**Problem description:** From start to end, write out the following data exactly, apart from its images.

┌────────

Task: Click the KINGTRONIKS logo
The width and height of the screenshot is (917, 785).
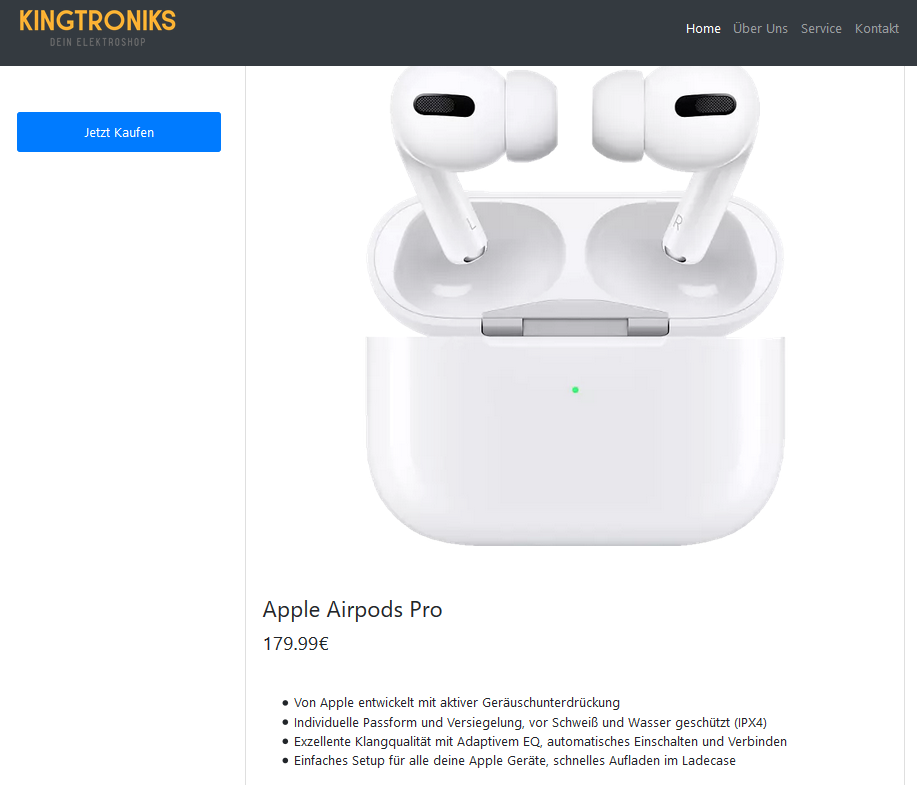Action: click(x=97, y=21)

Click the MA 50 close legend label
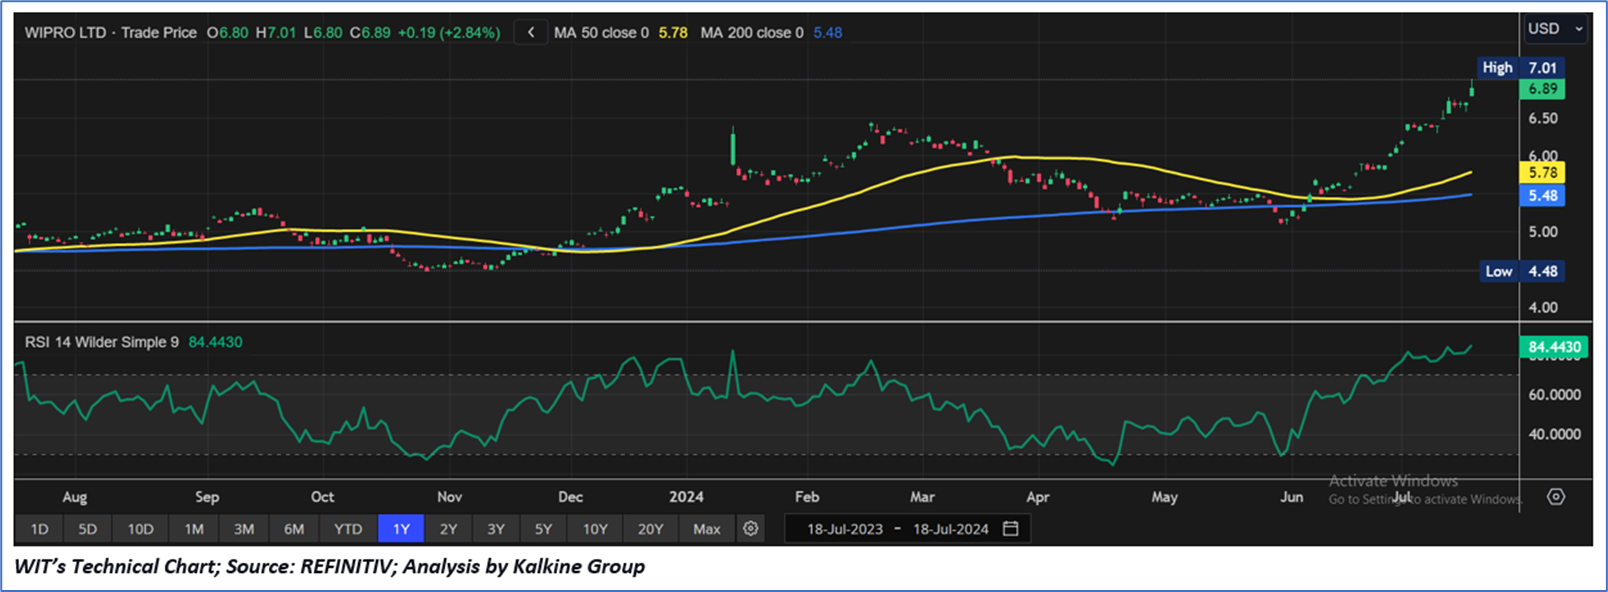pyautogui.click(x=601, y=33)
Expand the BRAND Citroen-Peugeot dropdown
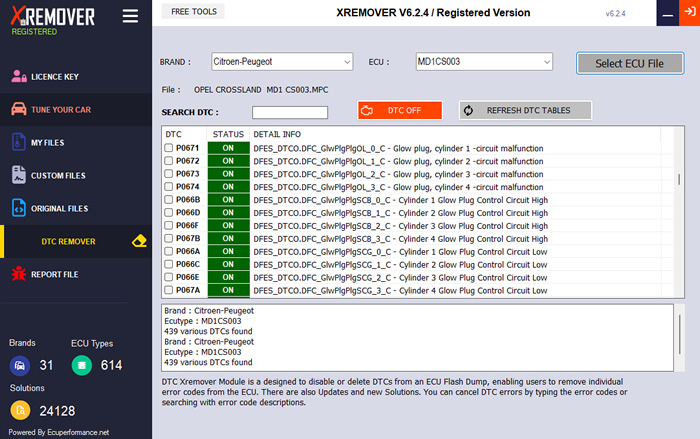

└────────

**Task output:**
Task: Click the KINGTRONIKS logo
The width and height of the screenshot is (917, 785).
Action: click(x=97, y=21)

Click the MA 50 close legend label
pyautogui.click(x=601, y=33)
Expand the BRAND Citroen-Peugeot dropdown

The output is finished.